There are several factors playing into the current state of the cattle market, like massive losses in the Midwest, African Swine Flu (ASF) outbreaks in China and the ratification of international trade deals. Some of these factors seem like they have the potential to drive cattle trade in a positive direction, but that is not necessarily happening with this current market.

The U.S. beef herd is in its sixth year of expansion and for the most part, we have managed to offset this by increasing exports. Even so, across the board fat cattle, feeders and calves have seen a two to four-dollar dip in the last few weeks of April. The push-and-pull on the market has left U.S. cattle producers hesitant, wondering what will come next.

As a whole, the beef cattle industry doesn’t really know the full impact this winter had on cattle herds. Some have reported that Nebraska alone lost around one million head. New estimates put that number between 100,000-200,000 although still massive, that number is a far cry from original reports.

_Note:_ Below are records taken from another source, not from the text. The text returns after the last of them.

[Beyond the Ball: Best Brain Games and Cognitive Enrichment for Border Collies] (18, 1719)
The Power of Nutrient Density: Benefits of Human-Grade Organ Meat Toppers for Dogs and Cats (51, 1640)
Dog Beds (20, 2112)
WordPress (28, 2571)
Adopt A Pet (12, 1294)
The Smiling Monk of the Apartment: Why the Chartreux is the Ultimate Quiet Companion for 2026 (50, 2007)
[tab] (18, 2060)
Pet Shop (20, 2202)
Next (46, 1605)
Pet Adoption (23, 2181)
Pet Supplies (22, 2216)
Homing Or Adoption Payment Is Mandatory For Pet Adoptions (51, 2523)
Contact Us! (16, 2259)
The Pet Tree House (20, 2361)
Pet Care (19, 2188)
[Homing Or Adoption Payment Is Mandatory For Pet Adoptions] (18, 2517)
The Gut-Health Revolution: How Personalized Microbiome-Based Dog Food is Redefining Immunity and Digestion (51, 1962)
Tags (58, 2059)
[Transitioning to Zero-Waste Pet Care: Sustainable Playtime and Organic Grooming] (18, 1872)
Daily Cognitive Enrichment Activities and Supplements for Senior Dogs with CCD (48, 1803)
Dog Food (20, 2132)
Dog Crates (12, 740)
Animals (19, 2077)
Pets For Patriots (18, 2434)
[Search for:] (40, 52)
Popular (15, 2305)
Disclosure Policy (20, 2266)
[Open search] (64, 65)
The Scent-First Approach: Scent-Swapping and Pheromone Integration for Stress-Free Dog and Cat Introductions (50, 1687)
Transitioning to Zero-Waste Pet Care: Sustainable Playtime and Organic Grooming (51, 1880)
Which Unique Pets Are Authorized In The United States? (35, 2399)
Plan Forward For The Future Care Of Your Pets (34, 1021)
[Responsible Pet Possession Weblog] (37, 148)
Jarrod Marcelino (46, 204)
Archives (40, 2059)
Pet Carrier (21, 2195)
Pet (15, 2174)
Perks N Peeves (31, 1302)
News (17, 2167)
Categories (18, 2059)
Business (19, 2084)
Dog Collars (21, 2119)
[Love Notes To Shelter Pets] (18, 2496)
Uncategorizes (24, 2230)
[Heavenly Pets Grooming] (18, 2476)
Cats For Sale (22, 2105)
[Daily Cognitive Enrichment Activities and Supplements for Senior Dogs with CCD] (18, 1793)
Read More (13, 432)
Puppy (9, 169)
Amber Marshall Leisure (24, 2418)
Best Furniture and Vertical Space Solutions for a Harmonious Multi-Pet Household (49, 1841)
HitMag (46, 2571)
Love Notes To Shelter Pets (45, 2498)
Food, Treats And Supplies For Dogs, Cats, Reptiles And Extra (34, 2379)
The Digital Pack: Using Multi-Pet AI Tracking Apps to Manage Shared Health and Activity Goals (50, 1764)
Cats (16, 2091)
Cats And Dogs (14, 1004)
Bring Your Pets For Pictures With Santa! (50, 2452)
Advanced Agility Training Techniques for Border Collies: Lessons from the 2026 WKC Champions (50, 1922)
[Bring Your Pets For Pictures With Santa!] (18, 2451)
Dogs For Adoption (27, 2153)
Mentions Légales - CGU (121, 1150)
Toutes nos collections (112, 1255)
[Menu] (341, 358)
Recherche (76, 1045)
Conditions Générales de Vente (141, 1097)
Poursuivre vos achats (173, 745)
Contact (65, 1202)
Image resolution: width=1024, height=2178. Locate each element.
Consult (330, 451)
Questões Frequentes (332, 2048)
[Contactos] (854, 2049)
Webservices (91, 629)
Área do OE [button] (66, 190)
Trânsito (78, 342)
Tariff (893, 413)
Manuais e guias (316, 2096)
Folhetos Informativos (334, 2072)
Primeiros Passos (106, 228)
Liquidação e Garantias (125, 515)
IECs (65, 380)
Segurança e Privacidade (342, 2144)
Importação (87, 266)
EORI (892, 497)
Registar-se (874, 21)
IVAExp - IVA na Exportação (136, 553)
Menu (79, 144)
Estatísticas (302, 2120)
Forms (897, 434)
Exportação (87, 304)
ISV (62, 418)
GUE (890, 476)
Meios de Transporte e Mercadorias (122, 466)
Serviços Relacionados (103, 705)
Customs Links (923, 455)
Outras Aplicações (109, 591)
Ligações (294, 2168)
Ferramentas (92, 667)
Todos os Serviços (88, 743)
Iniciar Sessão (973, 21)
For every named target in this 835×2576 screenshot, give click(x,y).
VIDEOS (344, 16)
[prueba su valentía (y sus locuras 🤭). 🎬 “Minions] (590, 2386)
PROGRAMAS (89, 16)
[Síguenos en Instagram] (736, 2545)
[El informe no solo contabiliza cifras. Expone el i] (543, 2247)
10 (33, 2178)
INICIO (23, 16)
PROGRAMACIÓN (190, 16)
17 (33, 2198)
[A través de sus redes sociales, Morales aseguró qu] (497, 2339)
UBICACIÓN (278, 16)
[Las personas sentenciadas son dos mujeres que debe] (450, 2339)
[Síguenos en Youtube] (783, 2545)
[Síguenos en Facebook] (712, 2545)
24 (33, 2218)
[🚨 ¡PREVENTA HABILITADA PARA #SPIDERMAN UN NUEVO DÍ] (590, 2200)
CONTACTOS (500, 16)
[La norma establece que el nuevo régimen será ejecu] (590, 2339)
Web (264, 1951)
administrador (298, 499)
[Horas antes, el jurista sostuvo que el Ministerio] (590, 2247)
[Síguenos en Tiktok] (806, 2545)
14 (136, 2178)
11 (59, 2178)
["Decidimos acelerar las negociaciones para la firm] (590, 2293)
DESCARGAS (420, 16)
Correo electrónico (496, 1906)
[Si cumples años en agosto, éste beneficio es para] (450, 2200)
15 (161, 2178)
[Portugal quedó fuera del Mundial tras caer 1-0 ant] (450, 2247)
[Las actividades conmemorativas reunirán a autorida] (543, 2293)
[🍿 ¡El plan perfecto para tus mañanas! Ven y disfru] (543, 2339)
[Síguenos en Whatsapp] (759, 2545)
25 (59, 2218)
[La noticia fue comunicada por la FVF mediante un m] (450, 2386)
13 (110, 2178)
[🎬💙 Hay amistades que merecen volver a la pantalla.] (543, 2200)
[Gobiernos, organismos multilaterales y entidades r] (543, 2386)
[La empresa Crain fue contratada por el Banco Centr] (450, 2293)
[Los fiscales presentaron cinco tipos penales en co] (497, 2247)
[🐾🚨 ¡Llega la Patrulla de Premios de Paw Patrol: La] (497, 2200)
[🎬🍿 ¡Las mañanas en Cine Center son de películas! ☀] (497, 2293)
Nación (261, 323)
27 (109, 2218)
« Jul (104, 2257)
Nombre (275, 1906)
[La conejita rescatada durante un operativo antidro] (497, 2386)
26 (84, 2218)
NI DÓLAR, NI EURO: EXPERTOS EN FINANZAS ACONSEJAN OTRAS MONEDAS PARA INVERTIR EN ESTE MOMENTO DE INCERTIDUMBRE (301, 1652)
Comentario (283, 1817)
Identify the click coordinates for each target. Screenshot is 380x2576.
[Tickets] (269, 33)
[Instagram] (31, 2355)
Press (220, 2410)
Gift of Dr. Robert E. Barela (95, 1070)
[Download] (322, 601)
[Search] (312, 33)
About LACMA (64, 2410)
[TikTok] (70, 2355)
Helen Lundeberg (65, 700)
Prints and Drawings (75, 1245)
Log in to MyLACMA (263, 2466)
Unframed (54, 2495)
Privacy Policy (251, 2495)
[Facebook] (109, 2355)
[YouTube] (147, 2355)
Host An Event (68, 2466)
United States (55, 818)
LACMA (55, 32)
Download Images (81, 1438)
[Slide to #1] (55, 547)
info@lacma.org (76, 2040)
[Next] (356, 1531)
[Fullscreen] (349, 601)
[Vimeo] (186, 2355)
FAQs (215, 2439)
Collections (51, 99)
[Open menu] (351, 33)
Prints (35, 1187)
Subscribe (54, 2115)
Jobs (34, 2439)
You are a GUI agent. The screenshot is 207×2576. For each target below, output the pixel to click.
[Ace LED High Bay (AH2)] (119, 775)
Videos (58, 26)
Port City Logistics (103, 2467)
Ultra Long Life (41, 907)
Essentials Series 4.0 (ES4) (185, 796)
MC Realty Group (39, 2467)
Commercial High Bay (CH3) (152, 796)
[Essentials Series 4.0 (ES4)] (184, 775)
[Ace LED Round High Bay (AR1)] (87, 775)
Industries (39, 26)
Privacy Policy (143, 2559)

“It’s hard to get any hard numbers from those winter storms,” CattleFax Vice President of Industry Relations, Kevin Good stated. 

As mentioned, the U.S. has continued to see an increase in exports even after pulling out of the Trans-pacific Partnership. The current administration is working hard for a ratified trade agreement, one more favorable to U.S. producers that better highlights our quality product.

It is important to note that U.S. beef is thought of as “pristine” on the global market. The ASF outbreak in China has caused world consumers to turn to U.S. beef to fill their animal protein demands because they know U.S. farmers and ranchers raise a reliable product that is monitored by stiff regulations.

The latest USDA Cattle on Feed Report, which was released on April 18, showed 12 million cattle and calves are currently on feed in the U.S., a 2 percent increase over April 1 of last year. This is the highest inventory since the USDA started recording in 1996. Placement into feedlots is also up 5 percent over last year, yet cattle going to slaughter is down 3 percent. This harsh winter has made putting weight on feeder cattle challenging so getting them to finishing weight has proven more difficult than usual.

The biggest question mark with the current cattle market stems from the fat and feeder cattle end. With summer and peak grilling season right around the corner, packers are busy buying cattle low and turning around to sell the beef high. Two years ago, in May, fat cattle sold for $1.47 and currently they are selling around $1.23.

It’s a trickle-down effect. If the fat cattle trade is weak, people are less likely to take risks on the feeder cattle. If the feeder cattle are low, cow-calf producers are left nervously watching the market and wondering if/when to contract. Currently five and a half weight calves are selling for around $1.80.

“The overall atmosphere in the sale barns is hesitant. Time will tell with the market, but there is going to be a reckoning,” Shayle Hildebrand, manager of Cattle Market News stated.

Experts are looking to fall as the time when the market will level out and line up and they encourage producers to hunker in and be patient. Right now, it is important for producers to stay informed and up-to-date on the goings on in the cattle market, so they can make informed marketing decisions.

“Answers will come sooner rather than later,” Hildebrand stated.